Intoxicação por monóxido de carbono

  • Responsável por >40,000 visitas ao pronto-socorro nos EUA anualmente.[39]

  • Comum nos meses de inverno ou em pacientes em coma após exposição ao escapamento de motores de combustão interna (veículo ou gerador).

  • Oxímetros de pulso superestimam a concentração de oxigênio, mas é importante tratar esses pacientes prontamente com oxigênio a 100% ou oxigenoterapia hiperbárica para ajudar a deslocar o monóxido de carbono da hemoglobina.

Abuso de substâncias e overdose

  • A ingestão de bebidas alcoólicas, metanol, etilenoglicol (anticongelante) podem induzir ao coma.

  • O conhecimento das principais síndromes tóxicas pode ser de grande ajuda para o médico ao levantar suspeitas de intoxicações por medicamentos específicos.

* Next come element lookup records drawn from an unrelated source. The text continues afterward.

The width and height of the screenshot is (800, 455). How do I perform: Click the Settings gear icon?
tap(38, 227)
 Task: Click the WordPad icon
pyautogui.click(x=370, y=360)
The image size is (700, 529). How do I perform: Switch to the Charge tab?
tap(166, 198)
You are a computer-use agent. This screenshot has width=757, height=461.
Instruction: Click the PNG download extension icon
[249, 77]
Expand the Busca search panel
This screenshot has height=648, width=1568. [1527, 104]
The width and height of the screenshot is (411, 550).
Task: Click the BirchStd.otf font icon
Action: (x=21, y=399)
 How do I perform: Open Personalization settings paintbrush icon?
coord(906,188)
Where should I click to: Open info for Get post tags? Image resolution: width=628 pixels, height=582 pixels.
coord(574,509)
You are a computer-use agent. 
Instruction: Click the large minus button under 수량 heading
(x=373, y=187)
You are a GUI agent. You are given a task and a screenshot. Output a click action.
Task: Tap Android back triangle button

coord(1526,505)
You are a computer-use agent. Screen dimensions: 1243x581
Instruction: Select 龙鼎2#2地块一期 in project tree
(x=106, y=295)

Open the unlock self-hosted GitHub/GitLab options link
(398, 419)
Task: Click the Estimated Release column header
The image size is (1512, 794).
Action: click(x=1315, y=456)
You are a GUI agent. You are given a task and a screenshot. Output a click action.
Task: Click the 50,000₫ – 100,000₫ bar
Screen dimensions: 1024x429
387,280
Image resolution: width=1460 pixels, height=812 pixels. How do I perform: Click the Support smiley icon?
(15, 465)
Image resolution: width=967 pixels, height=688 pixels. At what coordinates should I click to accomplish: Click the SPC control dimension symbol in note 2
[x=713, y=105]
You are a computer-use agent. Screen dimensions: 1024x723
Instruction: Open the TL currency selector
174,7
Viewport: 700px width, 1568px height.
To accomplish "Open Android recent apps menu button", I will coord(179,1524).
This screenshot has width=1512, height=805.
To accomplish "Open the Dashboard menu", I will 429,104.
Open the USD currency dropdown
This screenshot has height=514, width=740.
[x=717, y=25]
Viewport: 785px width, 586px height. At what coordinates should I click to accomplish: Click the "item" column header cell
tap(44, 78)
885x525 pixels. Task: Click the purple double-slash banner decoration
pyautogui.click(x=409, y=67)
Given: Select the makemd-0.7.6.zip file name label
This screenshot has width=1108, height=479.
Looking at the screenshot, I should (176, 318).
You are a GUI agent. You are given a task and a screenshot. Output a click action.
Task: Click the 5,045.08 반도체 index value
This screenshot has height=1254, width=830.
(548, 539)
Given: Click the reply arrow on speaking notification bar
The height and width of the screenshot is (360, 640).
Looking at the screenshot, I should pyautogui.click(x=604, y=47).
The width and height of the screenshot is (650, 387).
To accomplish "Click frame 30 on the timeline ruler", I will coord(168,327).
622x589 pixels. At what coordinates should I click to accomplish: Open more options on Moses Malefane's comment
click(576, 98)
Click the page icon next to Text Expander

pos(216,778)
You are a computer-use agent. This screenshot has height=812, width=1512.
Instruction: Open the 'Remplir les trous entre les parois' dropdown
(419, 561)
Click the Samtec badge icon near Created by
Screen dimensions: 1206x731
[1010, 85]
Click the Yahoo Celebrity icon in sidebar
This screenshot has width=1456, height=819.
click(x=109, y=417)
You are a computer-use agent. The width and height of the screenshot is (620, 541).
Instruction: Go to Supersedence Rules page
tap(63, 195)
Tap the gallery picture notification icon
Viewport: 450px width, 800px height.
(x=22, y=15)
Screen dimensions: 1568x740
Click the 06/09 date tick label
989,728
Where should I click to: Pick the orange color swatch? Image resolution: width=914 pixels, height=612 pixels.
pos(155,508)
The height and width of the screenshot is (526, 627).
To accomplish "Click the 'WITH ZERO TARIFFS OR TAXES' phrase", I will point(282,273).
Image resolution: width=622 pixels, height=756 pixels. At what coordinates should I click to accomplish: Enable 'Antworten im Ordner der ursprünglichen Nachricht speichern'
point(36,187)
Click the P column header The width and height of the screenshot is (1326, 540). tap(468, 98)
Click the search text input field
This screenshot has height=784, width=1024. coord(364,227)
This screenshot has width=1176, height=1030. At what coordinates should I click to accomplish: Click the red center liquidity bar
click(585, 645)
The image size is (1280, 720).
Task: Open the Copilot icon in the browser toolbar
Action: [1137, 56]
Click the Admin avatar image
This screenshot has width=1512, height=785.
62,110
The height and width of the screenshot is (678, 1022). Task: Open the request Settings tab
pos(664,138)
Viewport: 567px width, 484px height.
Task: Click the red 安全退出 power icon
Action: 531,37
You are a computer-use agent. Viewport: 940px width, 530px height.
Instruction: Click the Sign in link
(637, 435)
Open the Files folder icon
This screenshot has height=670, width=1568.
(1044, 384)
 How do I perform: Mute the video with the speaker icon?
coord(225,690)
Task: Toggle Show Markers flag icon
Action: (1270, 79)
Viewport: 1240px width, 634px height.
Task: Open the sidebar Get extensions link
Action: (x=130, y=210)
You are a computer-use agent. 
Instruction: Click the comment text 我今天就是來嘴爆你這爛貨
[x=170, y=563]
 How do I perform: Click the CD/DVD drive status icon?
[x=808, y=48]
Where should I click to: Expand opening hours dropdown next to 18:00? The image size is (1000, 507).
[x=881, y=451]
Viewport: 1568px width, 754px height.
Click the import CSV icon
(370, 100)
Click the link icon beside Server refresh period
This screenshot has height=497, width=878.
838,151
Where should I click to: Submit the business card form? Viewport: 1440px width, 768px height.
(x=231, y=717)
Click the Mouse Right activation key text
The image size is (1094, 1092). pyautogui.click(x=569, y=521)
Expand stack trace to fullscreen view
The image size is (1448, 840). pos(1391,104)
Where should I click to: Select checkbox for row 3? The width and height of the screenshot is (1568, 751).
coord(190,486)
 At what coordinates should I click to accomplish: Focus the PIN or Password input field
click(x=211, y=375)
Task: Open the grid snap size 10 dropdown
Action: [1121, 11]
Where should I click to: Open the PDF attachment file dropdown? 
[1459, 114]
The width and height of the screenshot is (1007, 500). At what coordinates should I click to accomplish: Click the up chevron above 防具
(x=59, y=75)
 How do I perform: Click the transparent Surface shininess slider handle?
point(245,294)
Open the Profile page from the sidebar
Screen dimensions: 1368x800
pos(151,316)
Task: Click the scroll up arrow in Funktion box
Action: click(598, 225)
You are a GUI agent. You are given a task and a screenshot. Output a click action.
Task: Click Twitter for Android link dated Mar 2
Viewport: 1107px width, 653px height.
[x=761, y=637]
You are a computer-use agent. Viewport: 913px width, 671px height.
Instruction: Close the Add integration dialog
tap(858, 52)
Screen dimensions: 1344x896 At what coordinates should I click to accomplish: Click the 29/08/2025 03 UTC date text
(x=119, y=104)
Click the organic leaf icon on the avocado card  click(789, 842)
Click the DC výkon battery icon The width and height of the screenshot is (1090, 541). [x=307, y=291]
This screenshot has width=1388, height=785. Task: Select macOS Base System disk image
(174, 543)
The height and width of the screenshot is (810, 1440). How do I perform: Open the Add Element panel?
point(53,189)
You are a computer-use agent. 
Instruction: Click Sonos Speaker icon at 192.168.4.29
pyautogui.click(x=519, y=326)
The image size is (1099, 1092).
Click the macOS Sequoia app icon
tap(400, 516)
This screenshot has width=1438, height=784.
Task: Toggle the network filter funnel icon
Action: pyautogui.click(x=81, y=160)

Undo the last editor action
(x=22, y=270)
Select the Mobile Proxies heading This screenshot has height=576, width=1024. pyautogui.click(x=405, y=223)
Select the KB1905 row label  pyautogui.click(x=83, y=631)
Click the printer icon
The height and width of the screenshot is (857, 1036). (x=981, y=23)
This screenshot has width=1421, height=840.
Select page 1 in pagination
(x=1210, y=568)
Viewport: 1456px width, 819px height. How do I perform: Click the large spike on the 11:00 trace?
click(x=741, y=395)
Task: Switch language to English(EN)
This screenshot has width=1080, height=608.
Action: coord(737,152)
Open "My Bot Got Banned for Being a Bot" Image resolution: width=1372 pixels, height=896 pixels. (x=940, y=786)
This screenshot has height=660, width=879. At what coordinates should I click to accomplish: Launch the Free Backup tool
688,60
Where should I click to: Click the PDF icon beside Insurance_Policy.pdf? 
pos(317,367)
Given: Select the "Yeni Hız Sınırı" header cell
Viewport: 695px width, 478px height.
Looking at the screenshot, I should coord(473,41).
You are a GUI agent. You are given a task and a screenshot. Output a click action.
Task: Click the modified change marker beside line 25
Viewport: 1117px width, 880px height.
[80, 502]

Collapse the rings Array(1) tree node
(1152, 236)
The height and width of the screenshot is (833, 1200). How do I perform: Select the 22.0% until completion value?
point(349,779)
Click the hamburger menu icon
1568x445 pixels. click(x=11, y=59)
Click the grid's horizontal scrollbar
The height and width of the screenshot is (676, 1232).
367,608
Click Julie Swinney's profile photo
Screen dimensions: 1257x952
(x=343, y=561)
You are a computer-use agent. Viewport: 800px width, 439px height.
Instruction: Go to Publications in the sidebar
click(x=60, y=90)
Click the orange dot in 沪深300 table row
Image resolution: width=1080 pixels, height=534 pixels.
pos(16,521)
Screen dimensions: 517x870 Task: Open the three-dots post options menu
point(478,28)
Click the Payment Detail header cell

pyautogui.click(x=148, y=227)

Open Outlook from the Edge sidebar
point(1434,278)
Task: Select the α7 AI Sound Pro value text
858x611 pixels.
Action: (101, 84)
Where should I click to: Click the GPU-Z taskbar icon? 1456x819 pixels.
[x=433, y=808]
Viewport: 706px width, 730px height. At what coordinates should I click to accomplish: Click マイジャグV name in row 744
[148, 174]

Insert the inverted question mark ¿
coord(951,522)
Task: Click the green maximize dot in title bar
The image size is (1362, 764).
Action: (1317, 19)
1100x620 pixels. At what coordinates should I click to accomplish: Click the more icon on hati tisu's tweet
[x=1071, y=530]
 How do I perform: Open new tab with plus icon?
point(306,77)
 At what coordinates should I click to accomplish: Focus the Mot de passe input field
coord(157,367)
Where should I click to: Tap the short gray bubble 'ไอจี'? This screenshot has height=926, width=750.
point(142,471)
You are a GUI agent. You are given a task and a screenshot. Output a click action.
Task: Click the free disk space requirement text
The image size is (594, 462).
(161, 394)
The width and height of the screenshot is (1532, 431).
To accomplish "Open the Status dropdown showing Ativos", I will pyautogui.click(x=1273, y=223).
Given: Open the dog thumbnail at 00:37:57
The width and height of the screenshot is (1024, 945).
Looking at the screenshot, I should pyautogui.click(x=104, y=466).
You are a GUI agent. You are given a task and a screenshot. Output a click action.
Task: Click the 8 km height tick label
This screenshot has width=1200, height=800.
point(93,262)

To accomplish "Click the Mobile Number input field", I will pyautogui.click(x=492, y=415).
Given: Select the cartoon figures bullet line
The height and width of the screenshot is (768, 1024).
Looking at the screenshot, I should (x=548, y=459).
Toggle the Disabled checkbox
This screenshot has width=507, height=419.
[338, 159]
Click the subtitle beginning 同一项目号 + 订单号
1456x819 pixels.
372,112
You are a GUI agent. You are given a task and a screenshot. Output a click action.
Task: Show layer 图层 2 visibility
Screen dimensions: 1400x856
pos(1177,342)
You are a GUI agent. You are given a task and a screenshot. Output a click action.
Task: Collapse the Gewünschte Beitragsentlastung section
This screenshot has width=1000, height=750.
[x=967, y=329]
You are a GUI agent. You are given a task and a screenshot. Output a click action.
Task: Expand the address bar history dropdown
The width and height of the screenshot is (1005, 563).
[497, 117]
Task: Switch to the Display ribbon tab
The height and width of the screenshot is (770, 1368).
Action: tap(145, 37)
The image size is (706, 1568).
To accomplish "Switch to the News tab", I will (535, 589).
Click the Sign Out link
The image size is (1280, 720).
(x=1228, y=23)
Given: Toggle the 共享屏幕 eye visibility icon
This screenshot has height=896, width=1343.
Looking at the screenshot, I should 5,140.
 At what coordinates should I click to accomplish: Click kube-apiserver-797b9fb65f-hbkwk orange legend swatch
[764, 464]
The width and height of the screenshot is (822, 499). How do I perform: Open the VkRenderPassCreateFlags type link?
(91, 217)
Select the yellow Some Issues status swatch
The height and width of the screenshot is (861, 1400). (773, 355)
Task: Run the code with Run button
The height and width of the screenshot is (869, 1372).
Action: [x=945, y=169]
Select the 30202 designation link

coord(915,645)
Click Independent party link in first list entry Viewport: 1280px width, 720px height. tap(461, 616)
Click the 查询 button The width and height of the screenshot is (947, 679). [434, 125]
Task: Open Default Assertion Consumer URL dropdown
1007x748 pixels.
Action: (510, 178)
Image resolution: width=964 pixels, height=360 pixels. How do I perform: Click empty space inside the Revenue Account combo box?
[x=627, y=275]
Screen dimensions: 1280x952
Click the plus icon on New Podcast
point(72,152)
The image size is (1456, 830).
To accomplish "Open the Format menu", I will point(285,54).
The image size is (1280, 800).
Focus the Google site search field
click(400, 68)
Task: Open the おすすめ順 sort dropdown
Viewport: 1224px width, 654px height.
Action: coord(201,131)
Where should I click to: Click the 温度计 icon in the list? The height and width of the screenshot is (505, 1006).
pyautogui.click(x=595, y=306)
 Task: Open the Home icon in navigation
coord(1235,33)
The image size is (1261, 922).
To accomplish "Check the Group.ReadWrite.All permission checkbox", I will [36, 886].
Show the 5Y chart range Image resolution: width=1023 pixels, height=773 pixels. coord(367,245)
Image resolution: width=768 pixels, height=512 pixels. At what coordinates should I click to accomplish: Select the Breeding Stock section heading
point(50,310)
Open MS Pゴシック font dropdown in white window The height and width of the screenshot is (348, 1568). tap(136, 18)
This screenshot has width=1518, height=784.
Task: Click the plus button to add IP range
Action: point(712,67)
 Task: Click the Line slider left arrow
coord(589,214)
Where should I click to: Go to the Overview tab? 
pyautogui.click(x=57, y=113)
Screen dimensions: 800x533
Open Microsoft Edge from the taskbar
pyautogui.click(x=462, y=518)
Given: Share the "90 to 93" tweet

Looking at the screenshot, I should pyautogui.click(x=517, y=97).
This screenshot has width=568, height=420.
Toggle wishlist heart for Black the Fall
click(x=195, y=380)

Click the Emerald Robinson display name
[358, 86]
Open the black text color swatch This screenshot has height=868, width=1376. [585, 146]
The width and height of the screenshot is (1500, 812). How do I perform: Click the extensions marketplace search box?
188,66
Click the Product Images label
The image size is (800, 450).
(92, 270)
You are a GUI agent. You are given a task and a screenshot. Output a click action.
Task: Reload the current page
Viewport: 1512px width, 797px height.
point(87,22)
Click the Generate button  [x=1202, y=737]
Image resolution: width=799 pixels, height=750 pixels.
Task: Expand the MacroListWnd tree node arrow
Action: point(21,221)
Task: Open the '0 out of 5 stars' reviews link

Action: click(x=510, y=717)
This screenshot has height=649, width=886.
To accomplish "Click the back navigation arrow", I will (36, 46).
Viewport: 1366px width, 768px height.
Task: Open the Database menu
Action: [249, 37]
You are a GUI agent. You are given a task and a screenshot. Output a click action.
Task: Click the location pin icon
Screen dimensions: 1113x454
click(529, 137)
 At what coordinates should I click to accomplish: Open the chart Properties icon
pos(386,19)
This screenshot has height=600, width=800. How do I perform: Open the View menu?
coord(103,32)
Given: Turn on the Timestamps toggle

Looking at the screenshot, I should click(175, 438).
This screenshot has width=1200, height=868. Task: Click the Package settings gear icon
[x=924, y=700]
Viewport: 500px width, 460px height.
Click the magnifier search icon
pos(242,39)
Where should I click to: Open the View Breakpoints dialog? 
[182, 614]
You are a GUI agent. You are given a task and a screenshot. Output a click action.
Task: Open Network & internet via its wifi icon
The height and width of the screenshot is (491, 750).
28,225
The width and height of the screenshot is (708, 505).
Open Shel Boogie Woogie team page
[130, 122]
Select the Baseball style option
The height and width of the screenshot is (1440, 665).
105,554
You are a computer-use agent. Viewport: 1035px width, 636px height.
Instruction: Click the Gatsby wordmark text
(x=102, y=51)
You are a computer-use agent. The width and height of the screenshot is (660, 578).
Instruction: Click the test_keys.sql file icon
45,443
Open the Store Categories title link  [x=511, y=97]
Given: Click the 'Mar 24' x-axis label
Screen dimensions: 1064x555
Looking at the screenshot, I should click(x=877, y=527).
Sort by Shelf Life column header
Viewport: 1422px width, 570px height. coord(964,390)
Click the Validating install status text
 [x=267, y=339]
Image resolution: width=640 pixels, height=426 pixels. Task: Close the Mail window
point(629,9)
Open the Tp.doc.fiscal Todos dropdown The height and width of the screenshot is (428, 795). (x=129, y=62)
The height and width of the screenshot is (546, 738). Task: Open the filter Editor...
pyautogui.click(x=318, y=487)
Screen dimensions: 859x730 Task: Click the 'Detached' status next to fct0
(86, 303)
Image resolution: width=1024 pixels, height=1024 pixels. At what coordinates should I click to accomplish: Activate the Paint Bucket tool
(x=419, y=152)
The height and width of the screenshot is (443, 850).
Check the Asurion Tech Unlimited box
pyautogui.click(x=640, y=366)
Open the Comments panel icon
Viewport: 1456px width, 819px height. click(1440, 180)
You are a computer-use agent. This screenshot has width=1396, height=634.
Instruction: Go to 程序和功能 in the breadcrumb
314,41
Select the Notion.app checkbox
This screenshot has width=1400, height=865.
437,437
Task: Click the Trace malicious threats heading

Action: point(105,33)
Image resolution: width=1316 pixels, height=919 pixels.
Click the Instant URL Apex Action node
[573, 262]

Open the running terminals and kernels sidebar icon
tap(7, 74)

Essas incluem dietilamida do ácido lisérgico (LSD), cocaína, anfetaminas, opioides, sedativos, etanol, organofosforados, inseticidas carbamatos, estramônio, beladona, efedrina, pseudoefedrina, agonistas alfa-2, sedativos, anti-histamínicos de primeira geração, antidepressivos tricíclicos e benzatropina.[Figure caption and citation for the preceding image starts]: As principais síndromes tóxicas, uma constelação de características peculiares a determinadas classes de medicamentosTabela criada por G. Bryan Young, MD; usado com permissão [Citation ends].com.bmj.content.model.assessment.Caption@4558b465

Distúrbios imitando coma

A apatia psicogênica e os estados de deaferentação podem ser confundidos com coma. Sobretudo, o estado de deaferentação pode até ser confundido com morte cerebral.[40]

A apatia psicogênica pode se manifestar como pseudocoma ou crises não epiléticas (pseudoconvulsões/crises psicogênicas). Embora o pseudocoma seja incomum, as convulsões não epilépticas (pseudo) compõem cerca de um terço das internações em unidades de epilepsia.[41] Muitas vezes existe um fundo de problemas psicossociais e abuso, bem como uma falta de resposta aos medicamentos antiepilépticos. O início da apatia psicogênica na infância ou >60 anos é incomum, mas pode ocorrer. A maior parte dos pacientes são mulheres.[1]

O estado de deaferentação é incomum. Os pacientes com estado de deaferentação têm a consciência preservada, mas com diminuição da atividade motora. Isso inclui pacientes com lesões da basis pontis, polineuropatias graves (por exemplo, síndrome de Guillain-Barré, polineuropatia desmielinizante inflamatória aguda), paralisia neuromuscular farmacológica e mielinólise pontina central. As lesões da basis pontis podem ser causadas por uma oclusão da artéria basilar, hemorragia hipertensiva ou mielinólise pontina central. A mielinólise pontina central ocorre tipicamente em pacientes hospitalizados sistemicamente doentes com um distúrbio eletrolítico súbito. A paralisia farmacológica ocorre mais frequentemente na unidade de terapia intensiva (UTI) ou na sala de recuperação pós-cirúrgica, como resultado da lentificação da eliminação ou do metabolismo de agentes bloqueadores neuromusculares.